Kinerja Dianggap 'Gagal', LIPPSU Minta Walikota Medan Copot Kadis PU Medan

Editor: romi syah author photo


dailysatu.com - Pengerjaan drainase di Kota Medan yang terkesan carut- marut yang dilakukan Dinas Pekerjaan Umum (PU) Kota Medan semakin menjadi perhatian publik. Pasalnya pengerjaan drainase yang terkesan Dilakukan asal jadi itu, sudah membuat resah warga Kota Medan.


Oleh karena itu, berbagai pengamat, pemerhati, Legeslatif, bahkan Lembaga Lembaga yang peduli akan pembangunan Kota Medan, meminta agar Walikota Medan segera mengambil sikap tegas terhadap Kadis PU Kota Medan, yang dianggap telah gagal dalam menjalankan kinerjanya.


" Walikota Medan Harus bersikap tegas terhadap Kadis PU yang kita anggap sudah gagal menjalankan kinerjanya. Kita bisa saksikan bersama- sama bagaimana carut- marutnya pekerjaan drainase di Kota Medan. Ini bukti dari ketidak seriusan bahkan kegagalan Kadis PU dalam menjalankan kinerja," ungkap salah seorang pemerhati pembangunan Kota Medan, Azhari Sinik, Jumat (11/02/2022). 


 Sikap tegas Walikota itu menurutnya, segera copot Kadis PU, ganti dengan orang yang memang benar- benar berkompeten agar Walikota tidak memilih 'kucing dalam karung'.
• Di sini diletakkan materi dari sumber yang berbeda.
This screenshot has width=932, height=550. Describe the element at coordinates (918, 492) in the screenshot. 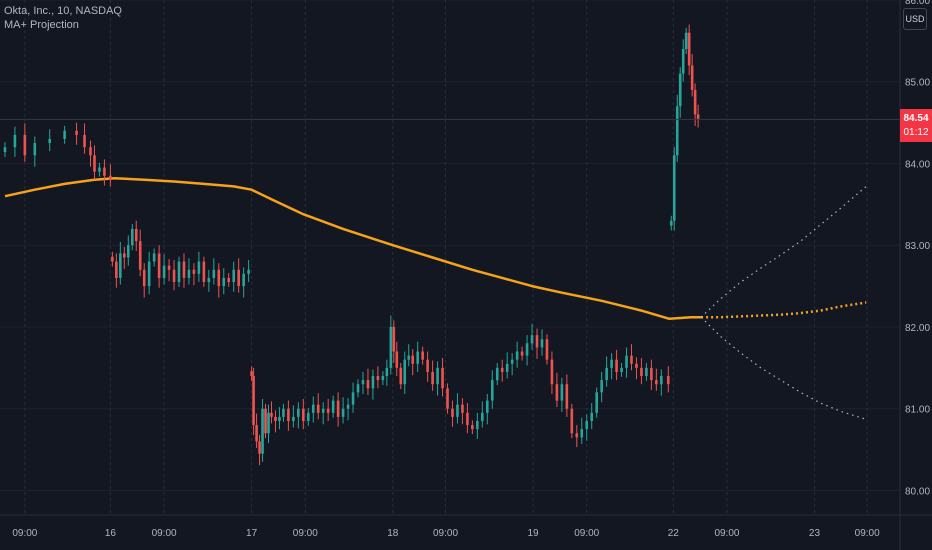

" Solusinya ya dicopot Kadis PU nya. Dan gantikan dengan pejabat yang benar- benar paham dengan segala pekerjaan yang dikerjakan oleh Dinas PU. Karena yang pantas untuk jabatan seorang Kadis PU itu ialah seorang tekhnokrat, bukannya birokrat," tegas Direktur Lembaga Independen Pemantau Pembangunan Sumatera Utara (LIPPSU) ini.


Sementara beberpa waktu lalu,  Sejumlah mahasiswa dan pemuda yang mengatasnamakan Lintas kajian kaum gerakan ( LINKKAR ) Sumatera Utara mendatangi kantor walikota Medan Jalan Kapten Maulana Lubis, Senin, (07/02/22).
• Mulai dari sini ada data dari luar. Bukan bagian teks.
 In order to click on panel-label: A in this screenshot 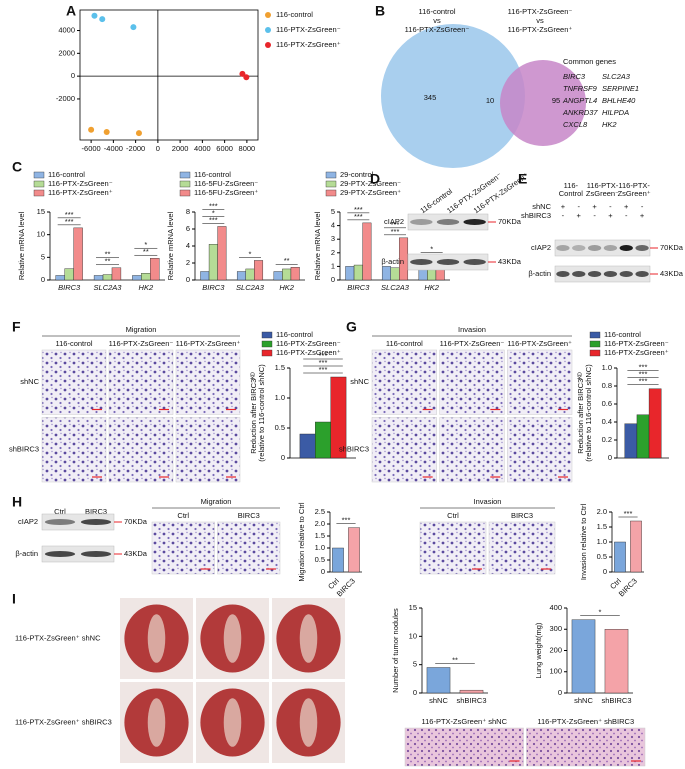, I will do `click(71, 11)`.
Kedatangan sejumlah mahasiswa dan pemuda ini berunjuk rasa menyampaikan aspirasinya, dan meminta kepada Walikota Medan agar mengevaluasi kinerja serta mencopot kepala dinas pekerjaan umum (PU) kota Medan Topan O Ginting, yang mereka anggap tidak mampu dalam menjalankan tugas dan tanggung jawab dalam mengemban jabatannya sebagai Kadis PU Kota Medan. Dalam orasinya Ade Pitrian Hasibuan menyampaikan, banyak sekali pekerjaan proyek drainase di Kota Medan yang carut marut penherjaannya.


"Sesuai hasil pemantauan kami di lapangan,  banyak pengerjaan Drainase yang amburadul dan semrawut. Mirisnya, pengerjaan beberapa drainase tersebut seharusnya berdasar kontrak kerja dinas PU dengan pelaksana kerja (kontraktor) sudah harus selesai pada tahun 2021 namun hingga saat ini masih belum selesaikan juga dikerjakan," teriak Ade dalam orasinya.
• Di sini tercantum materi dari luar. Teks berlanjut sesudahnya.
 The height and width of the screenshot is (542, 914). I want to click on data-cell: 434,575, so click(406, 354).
 Wakil Walikota Medan Aulia Rahman saat menerima massa menegaskan, akan segera menyampaikannya kepada Walikota Medan. Dan akan segera menindaklanjutinya, bagkan mengambil tindakan tegas.


"Mohon maaf sebelumnya, bapak walikota Medan sedang berada diluar kota, terkait apa yang rekan-rekan sampaikan akan segera kita tindak lanjuti dan mengambil tindakan tegas," kata Aulia.


Wakil walikota Medan juga menyampaikan,  permasalahan pengerjaan proyek drainase disejumlah titik kota Medan yang bermasalah tidak akan dibayar kepada kontraktor yang melaksanakan kegiatan tersebut.


 Dan tahun 2022, untuk sejumlah kontraktor yang tidak mengerjakan pengerjaan proyek dengan baik akan kita blacklist perusahaannya, dan tidak boleh lagi mengikuti kegiatan/proyek yang ada di lingkup kota Medan," ucapnya.(ds/red).